The tears stood dim in Rue’s swimming eyes. She looked at him steadily, and let them trickle one by one down her cheeks, unheeded. “Dear Will,” she answered him back, with equal frankness, “it was kind of you to speak, and I’m glad you’ve spoken. It’ll make our relations all the easier in future! I guessed how you felt; I guessed it all long ago; but I’m glad, all the same, to have heard from your own lips the actual facts of it. And, Will, you quite rightly interpret my feelings. I’m an American at heart, and, you know, we Americans are very exacting in matters of affection. Some savage strain of monopoly exists in us still.
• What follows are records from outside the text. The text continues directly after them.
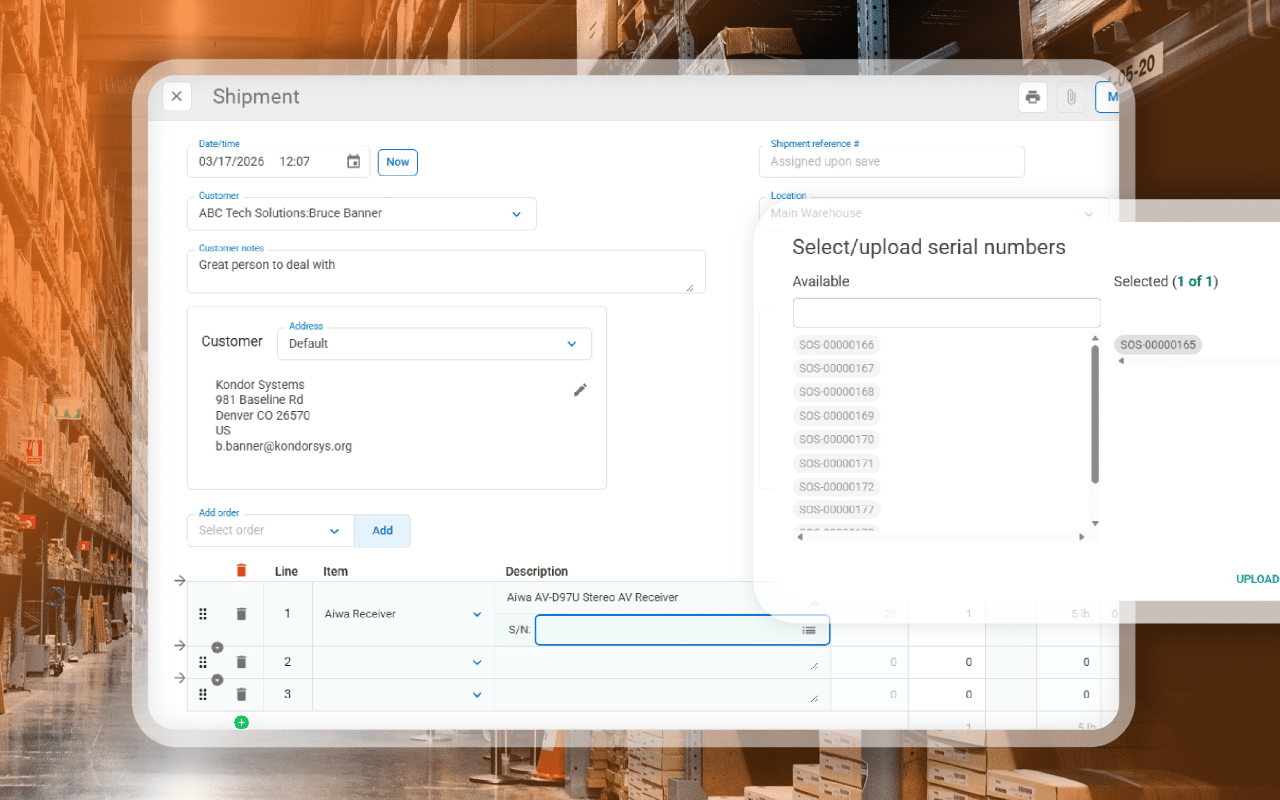Open the Address Default dropdown
1280x800 pixels.
click(x=571, y=344)
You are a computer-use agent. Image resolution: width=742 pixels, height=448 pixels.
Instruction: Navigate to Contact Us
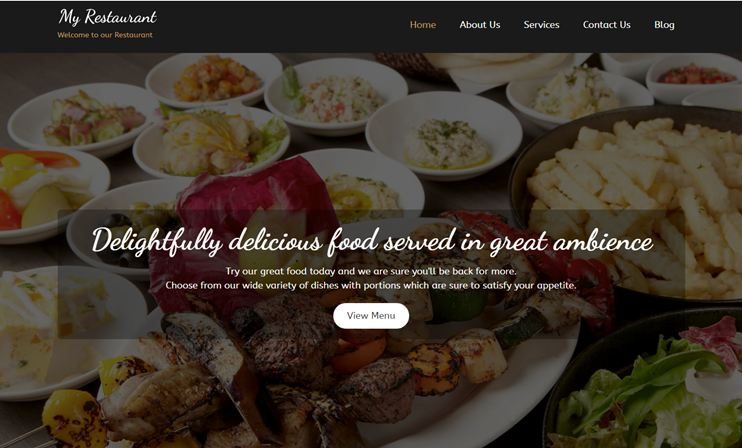606,25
I can’t help it. I acknowledge it. I won’t deny to you”—and she stretched out her hand quite frankly, and let him hold it in his own for a few brief moments—“I won’t deny that I’m very very fond indeed of you. If you could have given me your whole heart, I would have accepted it gratefully. I admired you with a deep admiration from the very first day I ever met you. I loved you from the time we sat together on the Lanser Kopf that afternoon at Innsbruck. I’m not ashamed to tell you so—nay, rather, dear, I’m proud of it; for, Will, you’re a man any woman might be proud to waste her love upon. But much as I love you, much as I admire you, I never could accept you if you feel like that. As an American born, with my monopolist instincts, I must have a whole man to myself all alone—or I won’t have any of him.”
“I knew it,” Will answered, caressing her hand with his fingers, and bending over it chivalrously. “And that’s why I never have ventured to ask you. But I’ve loved you all the same, Rue—as one loves the woman who stands best of all . . . save one . . . in one’s affections.”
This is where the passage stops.